Download or read book Translation and Translanguaging written by Mike Baynham and published by Routledge. This book was released on 2019-06-11 with total page 159 pages. Available in PDF, EPUB and Kindle. Book excerpt: Translation and Translanguaging brings into dialogue translanguaging as a theoretical lens and translation as an applied practice. This book is the first to ask: what can translanguaging tell us about translation and what can translation tell us about translanguaging? Translanguaging originated as a term to characterize bilingual and multilingual repertoires. This book extends the linguistic focus to consider translanguaging and translation in tandem – across languages, language varieties, registers, and discourses, and in a diverse range of contexts: everyday multilingual settings involving community interpreting and cultural brokering, embodied interaction in sports, text-based commodities, and multimodal experimental poetics.
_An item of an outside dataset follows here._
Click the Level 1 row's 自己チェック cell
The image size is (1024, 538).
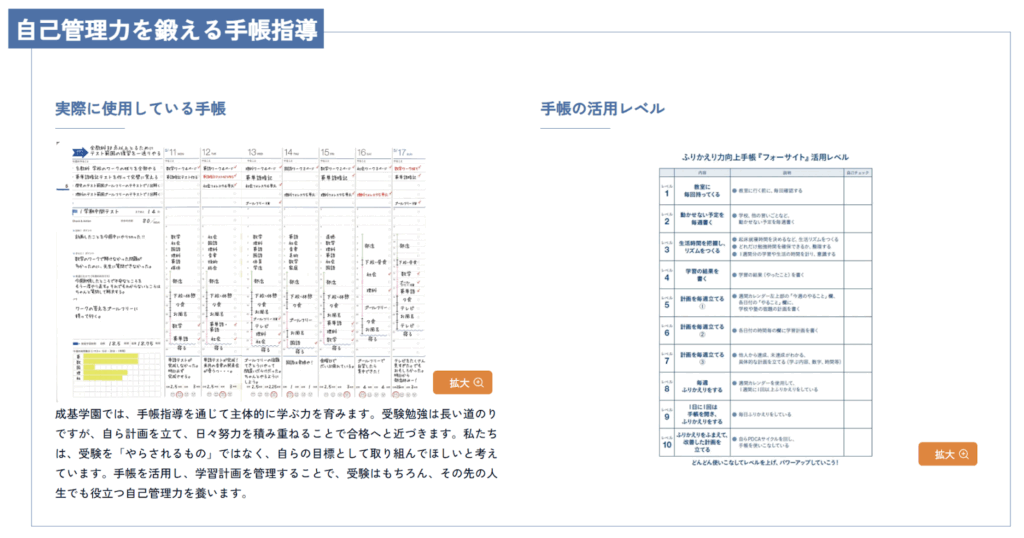tap(858, 189)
Characterizing translanguaging as the deployment of a spectrum of semiotic resources, the book illustrates how perspectives from translation can enrich our understanding of translanguaging, and how translanguaging, with its notions of repertoire and the "moment", can contribute to a practice-based account of translation. Illustrated with examples from a range of languages, including Spanish, Chinese, Japanese, Czech, Lingala, and varieties of English, this timely book will be essential reading for researchers and graduate students in sociolinguistics, translation studies, multimodal studies, applied linguistics, and related areas.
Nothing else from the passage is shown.